◆ What to do: Take the line that holds "557x417 pixels. At" and every line after it to the end of the entries, and repeat them exactly without the pictures.

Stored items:
# # # #

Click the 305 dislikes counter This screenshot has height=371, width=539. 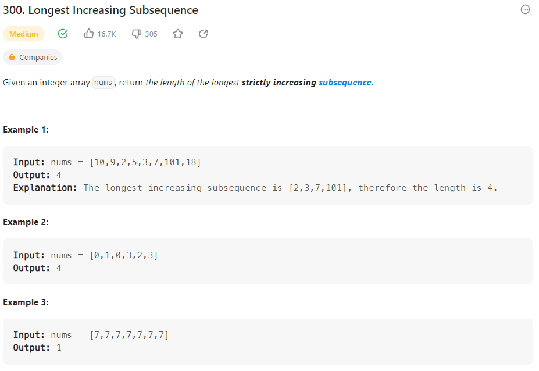pos(151,34)
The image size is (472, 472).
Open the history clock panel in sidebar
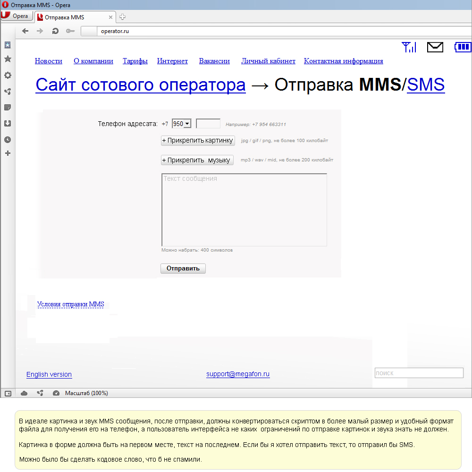click(x=8, y=140)

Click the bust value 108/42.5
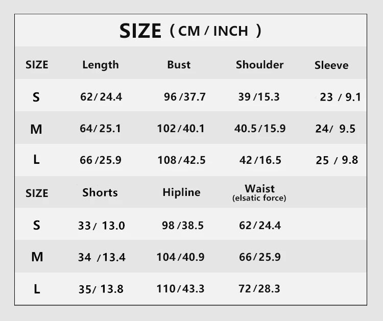point(181,160)
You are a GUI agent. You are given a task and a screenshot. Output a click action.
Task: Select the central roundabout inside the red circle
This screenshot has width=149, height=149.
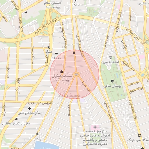pos(76,75)
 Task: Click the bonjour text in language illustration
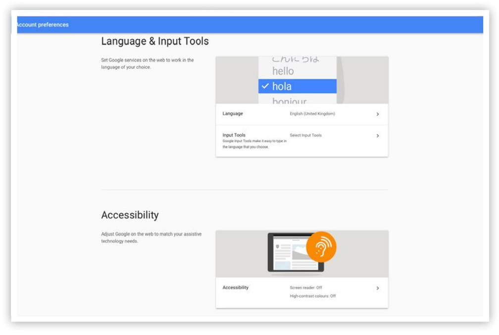click(290, 101)
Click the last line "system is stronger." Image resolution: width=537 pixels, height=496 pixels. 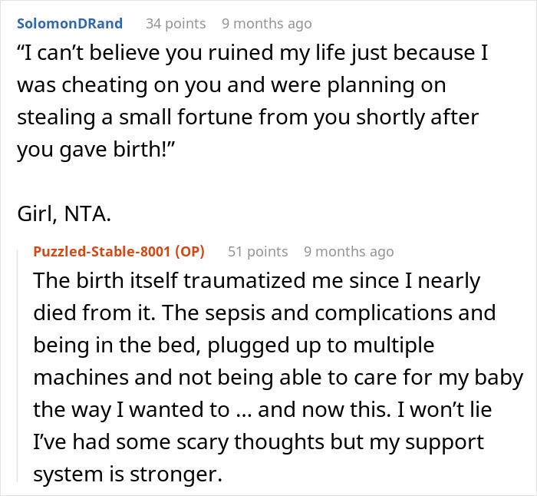[127, 475]
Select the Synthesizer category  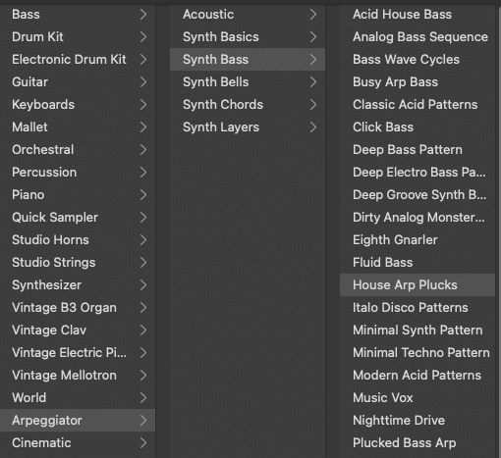78,285
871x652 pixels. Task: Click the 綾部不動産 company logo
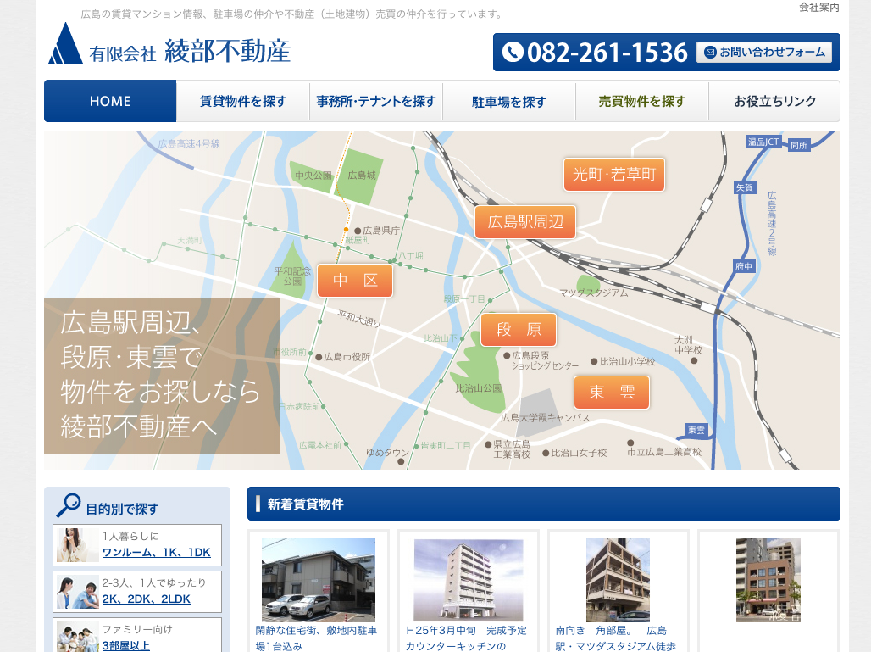coord(169,47)
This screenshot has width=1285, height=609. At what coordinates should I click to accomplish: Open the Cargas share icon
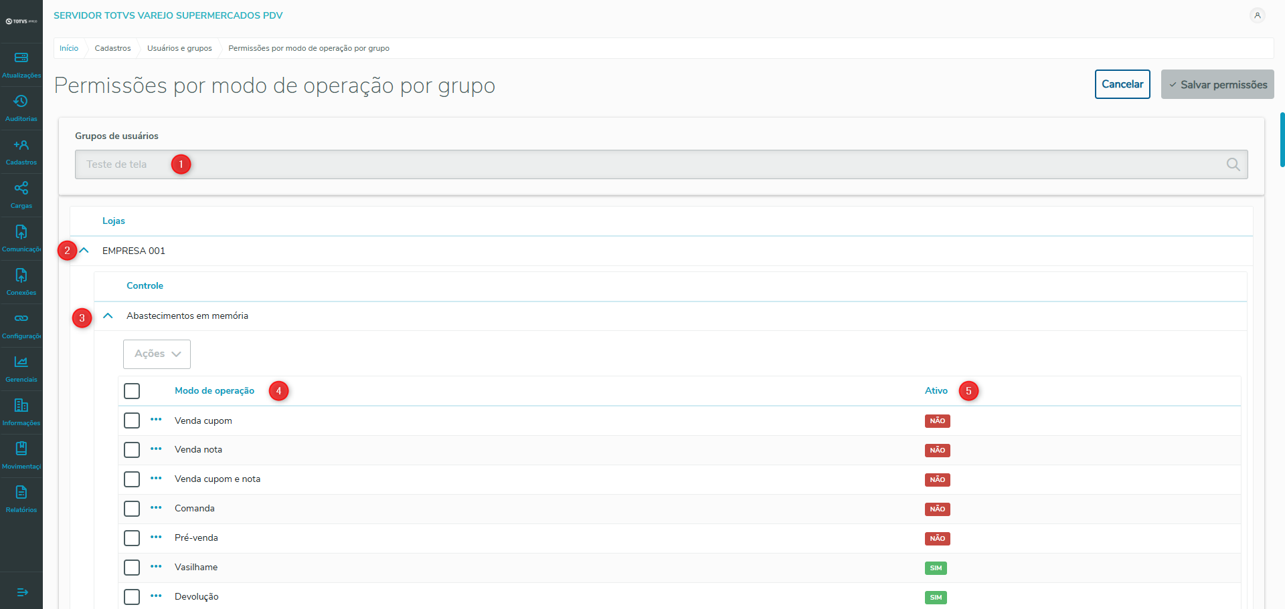(x=21, y=189)
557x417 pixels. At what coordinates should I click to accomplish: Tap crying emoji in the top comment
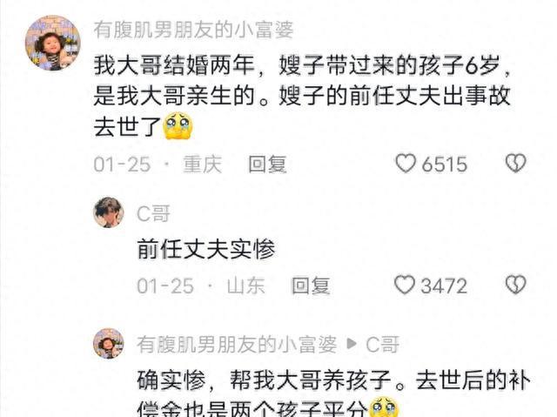pos(178,125)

# # # #

◆ Answer to this problem:
557x417 pixels. At what coordinates should I click to accomplish: Tap crying emoji in the top comment
pos(178,125)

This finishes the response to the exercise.